Corporate governance goals impossible
There’s a fascinating article in the Register about the impact of new rules:
In some cases, the law has made IT managers legally responsible for adherence to corporate governance rules. Colao says that this may not necessarily be a good thing. “CIOs are now relying on convoluted processes rather than using sound business judgement based on years of experience. A process is easier to defend in court than personal judgement. This means that in many cases unnecessarily cautious decisions are being taken because the CIO is focusing on their own personal liability, rather than what is best for the business,” he said.
Tim Pickard, strategic marketing director at RSA Security EMEA, said: “The nature of implementation of EU directives in member states means that it is almost impossible for today’s global CIO to be fully compliant and is therefore likely to be breaking the law in at least one member state.”
The first part of this is analyzed by economists as the principal-agent problem: You hire someone to sell your car, how do you know they got you the best price, rather than selling it to a friend? That new laws create new problems is not suprising, but its nice to have it pointed out, in light of people calling for infosec liability. What new problems would a reliability scheme bring? (Gregory Haase has some good thoughts.)
But my thought on the liability question boils down to: lets assume that you do pass a law assigning more liabilities.
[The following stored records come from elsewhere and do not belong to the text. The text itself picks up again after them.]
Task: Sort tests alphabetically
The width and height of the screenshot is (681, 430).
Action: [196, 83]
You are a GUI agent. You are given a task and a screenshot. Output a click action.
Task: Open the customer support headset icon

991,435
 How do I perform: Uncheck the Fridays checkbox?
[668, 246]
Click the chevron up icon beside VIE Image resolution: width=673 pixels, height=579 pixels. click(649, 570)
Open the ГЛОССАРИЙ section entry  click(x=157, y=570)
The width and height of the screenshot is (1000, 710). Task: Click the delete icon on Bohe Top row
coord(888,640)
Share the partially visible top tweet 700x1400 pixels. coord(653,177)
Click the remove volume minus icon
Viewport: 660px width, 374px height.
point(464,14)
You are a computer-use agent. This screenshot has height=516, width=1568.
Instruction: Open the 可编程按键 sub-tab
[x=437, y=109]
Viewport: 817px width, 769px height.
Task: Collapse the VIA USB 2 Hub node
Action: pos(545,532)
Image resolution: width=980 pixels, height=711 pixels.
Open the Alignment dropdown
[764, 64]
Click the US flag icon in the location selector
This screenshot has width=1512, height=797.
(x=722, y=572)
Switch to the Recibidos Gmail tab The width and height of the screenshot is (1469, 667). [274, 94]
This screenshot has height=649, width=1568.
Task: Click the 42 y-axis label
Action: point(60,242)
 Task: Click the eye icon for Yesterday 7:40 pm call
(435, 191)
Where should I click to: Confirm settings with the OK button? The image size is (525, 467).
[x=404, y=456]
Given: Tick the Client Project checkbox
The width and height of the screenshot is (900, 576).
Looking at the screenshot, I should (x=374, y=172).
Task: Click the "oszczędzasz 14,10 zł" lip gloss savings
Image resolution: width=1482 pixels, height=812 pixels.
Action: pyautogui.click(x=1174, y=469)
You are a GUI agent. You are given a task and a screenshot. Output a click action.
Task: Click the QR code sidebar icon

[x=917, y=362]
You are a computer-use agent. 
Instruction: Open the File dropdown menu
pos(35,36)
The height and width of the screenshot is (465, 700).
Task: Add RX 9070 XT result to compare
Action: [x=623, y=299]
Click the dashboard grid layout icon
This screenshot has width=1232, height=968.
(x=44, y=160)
What would you do differently tomorrow? I’ m not sure that we know enough about how to produce more secure software that we could really change the number of vulns that ship. We could probably affect some design errors. Before we pass a law, I’d like to know that we have enough security methods, and experts trained in them, to make better software. The last set of encouragements, in the rainbow series, cost a lot to implement. But they didn’t result in more secure software. “CIOs are now relying on convoluted processes rather than using sound business judgement based on years of experience. A process is easier to defend in court than personal judgement.” Why would liability rules for commercial software security be any different?